When is something art?
When is something a picture and when is something really art? When do you now know whether something is art or rather kitsch? This question was asked by me and my fellow students during our education at the art academy. This subject often led to heated discussions about art between students and teachers during evaluation of our work.
From pictures to stories
Since ancient times, people have been making pictures or images of what they see around them. In the Stone Age it was hunting scenes. Images also served to pass on stories and important events to the next generations. In ancient times, and later in the Greek and Roman world, they became images of religious symbols and gods. With the advent of Christianity, Bible stories were mainly depicted.
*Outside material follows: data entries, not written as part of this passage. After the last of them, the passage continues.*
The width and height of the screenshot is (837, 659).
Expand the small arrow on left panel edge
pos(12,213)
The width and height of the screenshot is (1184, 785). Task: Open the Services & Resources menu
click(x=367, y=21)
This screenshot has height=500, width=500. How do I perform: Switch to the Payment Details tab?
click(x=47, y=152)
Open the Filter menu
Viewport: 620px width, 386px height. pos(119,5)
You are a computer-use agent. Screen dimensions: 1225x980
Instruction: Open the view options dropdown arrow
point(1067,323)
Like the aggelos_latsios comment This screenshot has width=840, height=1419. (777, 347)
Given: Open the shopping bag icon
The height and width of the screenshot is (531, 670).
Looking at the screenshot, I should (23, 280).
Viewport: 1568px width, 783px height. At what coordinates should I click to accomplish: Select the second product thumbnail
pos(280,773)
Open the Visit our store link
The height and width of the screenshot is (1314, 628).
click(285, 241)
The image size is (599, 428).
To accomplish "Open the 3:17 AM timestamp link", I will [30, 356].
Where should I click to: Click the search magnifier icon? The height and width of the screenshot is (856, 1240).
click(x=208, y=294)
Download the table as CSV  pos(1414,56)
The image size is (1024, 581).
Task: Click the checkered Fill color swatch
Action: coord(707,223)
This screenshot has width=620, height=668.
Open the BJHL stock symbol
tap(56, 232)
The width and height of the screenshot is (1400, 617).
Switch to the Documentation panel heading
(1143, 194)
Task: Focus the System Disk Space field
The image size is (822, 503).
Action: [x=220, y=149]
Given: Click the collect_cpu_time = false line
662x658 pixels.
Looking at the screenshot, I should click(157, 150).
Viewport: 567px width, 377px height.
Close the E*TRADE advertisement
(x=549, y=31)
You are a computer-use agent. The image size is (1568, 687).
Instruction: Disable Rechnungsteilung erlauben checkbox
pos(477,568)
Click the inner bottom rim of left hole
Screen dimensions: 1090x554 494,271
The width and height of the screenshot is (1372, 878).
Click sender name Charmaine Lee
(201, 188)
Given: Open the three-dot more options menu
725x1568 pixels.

From mere imagery to hyper-realism
In the Middle Ages, the church and later the rich bourgeoisie played an important role in the development of art in the Renaissance. The art was to emphasize the richness and prestige of the church, the royals, the distinguished nobility, and of wealthy merchants. Artists also started to paint in a more realistic way during this time. The ‘camera obscura’ and mirrors were probably used for this purpose to help the artist be able to accurately depict people.
When art went its own way
In the 19th century a major change took place in the art world. Artists became less interested in the classical assignments of depicting people, buildings and landscapes. Impressionism artists started to study what colors on the canvas actually do with the viewer. They started experimenting more with combination and application of colors. People no longer copied exactly what they saw in real life. More and more it was about the interpretation of what the artist saw and how he wanted to communicate this to the viewer. In addition to the use of color, painters also started to play more with form. Painters like Picasso started to paint fewer and fewer things in true-to-life form, but painters came up with their own forms that became abstractions of reality. The content had also changed. The artists began to tell their own story.
The story behind the arts
Visual art that originated at the end of the 19th century had now become a kind of philosophical discussion where artists respond to each other’s work with their art over the years. From figurative art, painters turned to abstract art. From applying natural colors, artist started using bright unnatural colors. From thin layered paint artist chose to use thick layers of paint. From an orderly representation artists seemed to intentionally create total of chaos in their representation of subjects. From recognizable objects and images, artists painted completely unrecognizable images.
Why still paint at all?
In the 1960s, some people even reached a point where they saw painting as a thing of the past. With the invention of photography and the media, people seemingly no longer ‘needed’ a paintbrush to portray things. Yet the art of painting has still remained. Interestingly enough, figurative painting is also making a serious comeback.
So … what is art?
So what makes an image really art? Art is a kind of language, a conversation with the viewer. A work of art must impress the viewer and convey a certain feeling. Better yet, give the viewer something to think about. An image really becomes art if the artist succeeds in conveying to the viewer an intention or message behind the image. Good art gives the viewer a new experience or insight. If the image does not convey something to the viewer but is a nice picture or a decorative ornament it’s more a matter of good craftsmanship. There is nothing wrong with that, it might just not be “art”, but it can be pretty.